Les temps sont durs, très durs dans la capitale. Chacun, selon son génie ou sa bêtise, essaye de joindre les deux bouts. Même le diable, à force de se faire tirer la queue a fini par se transformer en unkk-gecko. Tout le monde sait en effet que le reptile échappe à ses poursuivants en leur abandonnant un moignon de queue pourrie entre les doigts.
L'histoire que je vais vous raconter pourrait être authentique; elle remonterait en 1975 et aurait eu lieu sur l'Avenue du Président, au carrefour faisant face au Palais.
Une religieuse, après les vêpres du dimanche à la Grande Cathédrale, rentre à Keur Moussa sa congrégation d'origine, au volant d'une vieille 2CV. Le petit véhicule poussif tousse, s'éreinte et menace de rendre l'âme à chaque arrêt de feu rouge…Alléluia!

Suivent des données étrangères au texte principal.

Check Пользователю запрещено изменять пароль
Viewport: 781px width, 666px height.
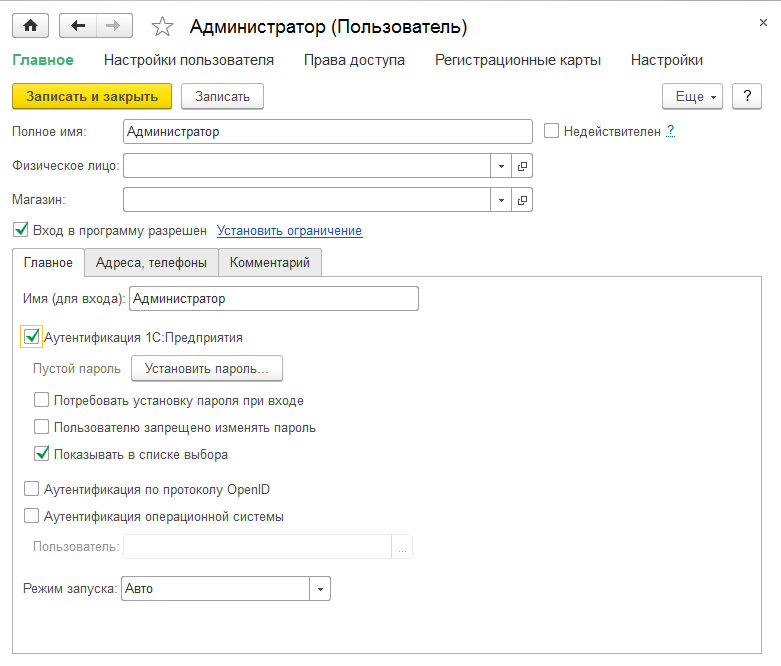point(42,427)
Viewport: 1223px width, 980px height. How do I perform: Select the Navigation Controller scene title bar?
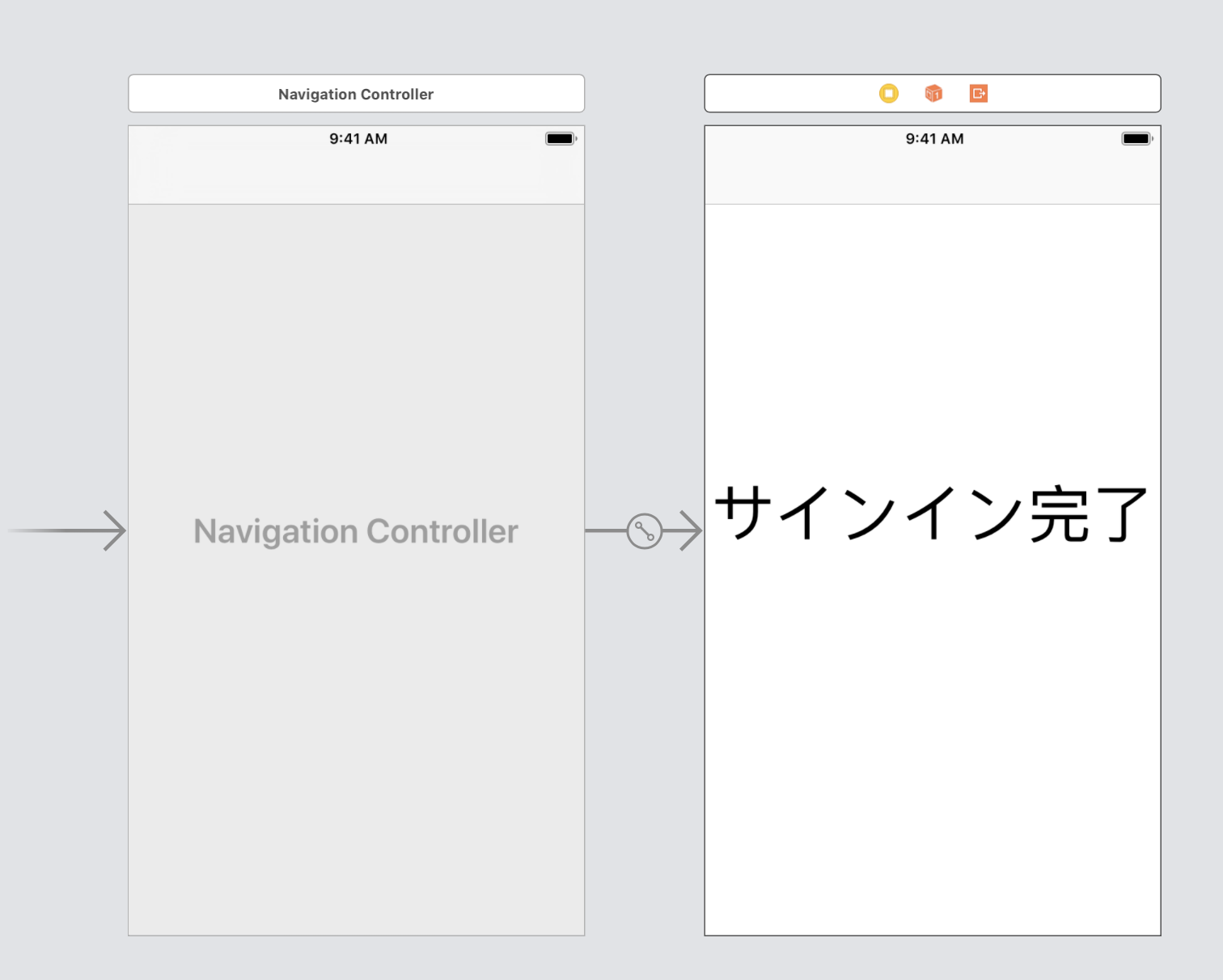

Le signal est encore orange. Bonne sœur appuie sur le champignon… Au même moment, l'ancien ministre Ken Yakaaruko se hâte vers le Building administratif pour y quémander des tickets d'essence. L'aile droite de la 2CV happe le boubou de Ken qui trébuche et atterrit sur son arrière train heureusement dodu. ..Plus de peur que de mal! Le miraculé, honteux d'avoir été distrait, s'époussette le derrière et entreprend de récupérer bonnet et babouches ces auxiliaires qui lâchent toujours leur propriétaire en difficulté. Trois badauds, témoins malencontreux de l'accident manqué lui lancent depuis le trottoir: - tëddël! Tubbab la-reste allongé! C'est une européenne
- amna Xaalis-elle a de l'argent
- tey sa afeer baax-ton affaire est bonne
Et le trio de se ruer au chevet du faux accidenté… D'autres badauds accourent vociférant, brandissant le poing comme s'ils allaient lyncher la pauvre Tubaab. L'un des trois fomenteurs de la scène s'approche du véhicule: - "écoute, mam’selle, si la police tarde à venir constater l'accident, ces gens risquent de vous créer des ennuis… Là, entre nous, dix-mille francs rek, je calme tout le monde…Affaire oubliée!
Seuls les imbéciles ignorent que les "bonnes sœurs", comme on les appelle, chez nous, sont entièrement prises en charge par leur diocèse et ne disposent d'aucun argent.
Notre religieuse, après avoir vainement tenté d'en convaincre le scélérat, tire un chapelet du fond de l'unique poche de sa soutane, récita quelques Ave Maria et s'en remit à Dieu… Pour la première fois, sans doute, Dieu qui aime se faire prier et attendre fut prompt à l'appel, sous la forme d'un camion bondissant sur ses essieux. Sauve qui peut sur le trottoir. Ken Yakaaruko, encore allongé sur l’asphalte, attendant ses pourvoyeurs n'a que le temps de lâcher un vibrant "Astafurlaa-Dieu me pardonne " que six paires de roues le transforment en pâté de chair.
Une morale à cette histoire ? Mon père disait: "galaaji saayssay moy dala gul-l'impunité du voyou ne dure que le temps d'un répit.
Amadou Gueye Ngom
PS.
Toute soumission irreflechie est suicide physique ou mentale.